*Required tasks*:
a: In the text on Colorado skier duties and penalties, what is the largest fine for violating subsection (3), (9), (10), or (11)?
b: Continue the text on Colorado skier duties and penalties from where it stops.

*Excerpted text*:
Segment Open

Four of the 11 duties in section C.R.S. §§ 33-44-109 have criminal penalties if you violate those statutes.

(12) Any person who violates any of the provisions of subsection (3), (9), (10), or (11) of this section is guilty of a class 2 petty offense and, upon conviction thereof, shall be punished by a fine of not more than three hundred dollars.

C.R.S. §§ 33-44-109. Duties of skiers – penalties.

(3) No skier shall ski on a ski slope or trail that has been posted as “Closed” pursuant to section 33-44-107 (2) (e) and (4).

(9) No person shall move uphill on any passenger tramway or use any ski slope or trail while such person’s ability to do so is impaired by the consumption of alcohol or by the use of any controlled substance, as defined in section 12-22-303 (7), C.R.S., or other drug or while such person is under the influence of alcohol or any controlled substance, as defined in section 12-22-303 (7), C.R.S., or other drug.

(10) No skier involved in a collision with another skier or person in which an injury results shall leave the vicinity of the collision before giving his or her name and current address to an employee of the ski area operator or a member of the ski patrol, except for the purpose of securing aid for a person injured in the collision; in which event the person so leaving the scene of the collision shall give his or her name and current address as required by this subsection (10) after securing such aid.

(11) No person shall knowingly enter upon public or private lands from an adjoining ski area when such land has been closed by its owner and so posted by the owner or by the ski area operator pursuant to section 33-44-107 (6).

The criminal charges are petty offenses. However, riding a lift or skiing/boarding without a retention device does not have a criminal penalty.

The section (6), has no penalty if you fail to have a leash or brake on your board or skis.

On a side note, tickets written for violation of the law are written by law enforcement. Ski Patrollers or other ski area employees cannot write you a ticket for violating the law. They can, however, take your lift ticket or season pass.

The issue of riding without a brake or retention device is even further complicated by the manufacturers of ski and snowboard equipment. Skies come with brakes as part of the binding. Tele or backcountry equipment come with leashes. Snowboards or snowboard bindings do not come with leashes.

If you purchase a product should the product come with the required statutory safety requirements?

Snowboards fly down the mountain all the time because they get away from the snowboarders. They sit down, take off the board to work on it or rest and lean the board on one edge with the bindings down. Any hit to the board and the board is on the snow going downhill.

Segment Closed

*Supplied records*:
Segment Open

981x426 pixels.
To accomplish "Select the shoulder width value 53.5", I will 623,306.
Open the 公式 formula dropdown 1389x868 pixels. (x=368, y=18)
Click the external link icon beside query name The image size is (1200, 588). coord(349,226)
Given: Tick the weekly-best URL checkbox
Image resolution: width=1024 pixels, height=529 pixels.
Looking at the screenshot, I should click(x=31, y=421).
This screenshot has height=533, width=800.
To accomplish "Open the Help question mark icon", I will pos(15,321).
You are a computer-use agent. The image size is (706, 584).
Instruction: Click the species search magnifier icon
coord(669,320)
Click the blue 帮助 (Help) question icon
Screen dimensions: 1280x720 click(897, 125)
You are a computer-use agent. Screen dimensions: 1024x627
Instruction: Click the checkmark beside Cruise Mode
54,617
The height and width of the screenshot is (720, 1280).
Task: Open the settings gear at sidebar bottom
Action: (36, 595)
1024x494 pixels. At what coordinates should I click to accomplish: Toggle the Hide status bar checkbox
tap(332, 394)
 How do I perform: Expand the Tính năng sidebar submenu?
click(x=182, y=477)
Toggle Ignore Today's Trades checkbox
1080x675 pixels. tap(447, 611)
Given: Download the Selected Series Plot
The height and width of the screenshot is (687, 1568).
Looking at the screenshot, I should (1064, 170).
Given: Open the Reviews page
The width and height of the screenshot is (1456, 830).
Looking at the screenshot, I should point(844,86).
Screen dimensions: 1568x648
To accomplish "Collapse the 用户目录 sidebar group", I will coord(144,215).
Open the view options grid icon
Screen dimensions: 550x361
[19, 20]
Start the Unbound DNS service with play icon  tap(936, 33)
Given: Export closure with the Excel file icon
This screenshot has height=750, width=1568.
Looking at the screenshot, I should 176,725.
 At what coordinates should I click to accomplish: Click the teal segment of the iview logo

Segment Closed

*Answer section*:
a: A fine of not more than three hundred dollars.

b:
I once dealt with a twelve-year-old girl who walking in her ski boots and had a runaway snowboard hit her in the ski boot breaking her ankle.

The question then becomes, “If a snowboard or ski gets away from a boarder or skier and the runaway board or ski strikes someone and injures them who is liable?”

The snowboarder or skier is liable. No question there, those people with the lift ticket were required to follow the law and have a leash or retention device.

The statute requires them to have a leash or brake, and they did not. They are liable. If the boarder loses a snowboard because they did not have a leash on the snowboard, and it goes down the hill striking someone and injuring them, they are negligent per se. Negligence per se is liability for violation of a statute.

The border or skier is also liable because another section of the Colorado Skier Safety Act states that.

33-44-104. Negligence – civil actions.

(1) A violation of any requirement of this article shall, to the extent such violation causes injury to any person or damage to property, constitute negligence on the part of the person violating such requirement.

Most people read this section of the statute and think this is how a ski area is held liable when they violate the statute. And it is. However, the statute is written in a way that the liability is not only that of the ski area, an individual who violates the statute can be civilly liable also.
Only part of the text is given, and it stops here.